Ohren auf: Klassik
Deutsches Lied und ein Trauermarsch
Der Gegensatz zwischen Licht und Dunkelheit symbolisiert für mich den Reichtum der Musik", schreibt Sandrine Piau im Booklet zu ihrer aktuellen CD "Clair-Obscur" (Alpha). Die französische Sopranistin - sie zählt zu den besten Interpretinnen barocker Musik - hat sich damit einen Jugendtraum erfüllt und Stücke aufgenommen, die das Thema der Dämmerung in den Mittelpunkt rücken. Am Anfang steht Eichendorffs "Waldesgespräch", das Zemlinsky vertonte: ein verzweifelter Ritt, den Piau in all seinen Farben ausleuchtet. In Alban Bergs "Sieben frühe Lieder", die der Komponist seiner Frau Helene widmete, dreht sich alles um Träume, Sehnsucht und die Liebe. Piau singt hier sinnlichzart, wohingegen Richard Strauss' "Vier letzte Lieder" eine beinahe nostalgische Reife verströmen.
Für einen abrupten Stimmenwechsel sorgt der Bariton Matthias Goerne: Gemeinsam mit dem Pianisten und Chopin-Wettbewerb-Gewinner Seong-Jin Cho interpretiert er auf dem Album "Im Abendrot" (DG) deutsche Lieder der Hoch-bzw. Spätromantik. Den Auftakt machen Richard Wagners Wesendonck-Lieder, die eigentlich für Frauenstimme und Klavier gedacht waren, Goernes samtiger Stimme aber durchaus schmeicheln. Wie geschaffen für ihn sind hingegen die Lieder von Hans Pfitzner. Hier taucht der Sänger mit dem dunklen Timbre tief in den düsteren Klangkosmos des Komponisten zwischen Einsamkeit, verlorener Liebe und endlosen Landschaften ein. Zum Schluss gibt es noch einen Schuss Licht von Richard Strauss.

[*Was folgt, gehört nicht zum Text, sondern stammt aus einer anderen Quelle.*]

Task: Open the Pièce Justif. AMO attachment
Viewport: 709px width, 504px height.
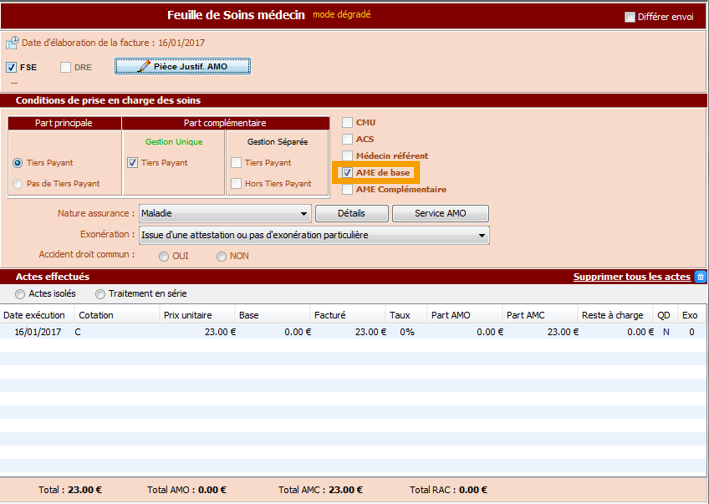Action: (182, 67)
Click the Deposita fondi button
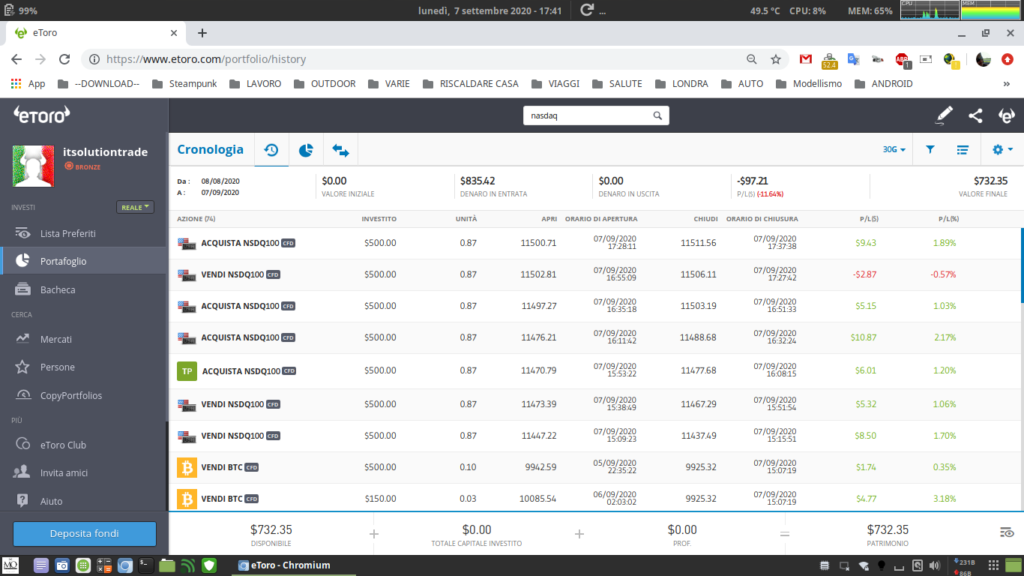1024x576 pixels. click(x=84, y=533)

Frédéric Chopin liebte das Lied, lieferte für das Genre selbst aber nur knapp 20 Beiträge. Dafür haben andere seine Klavierkompositionen für Stimme transkribiert. 19 dieser Fremdbearbeitungen bietet "Chopin Vocalisation" (Gramola), wobei die musikalische und interpretatorische Qualität dieses Albums letztlich aber doch eher an einen Trauermarsch als an perlende französische Romantik erinnert.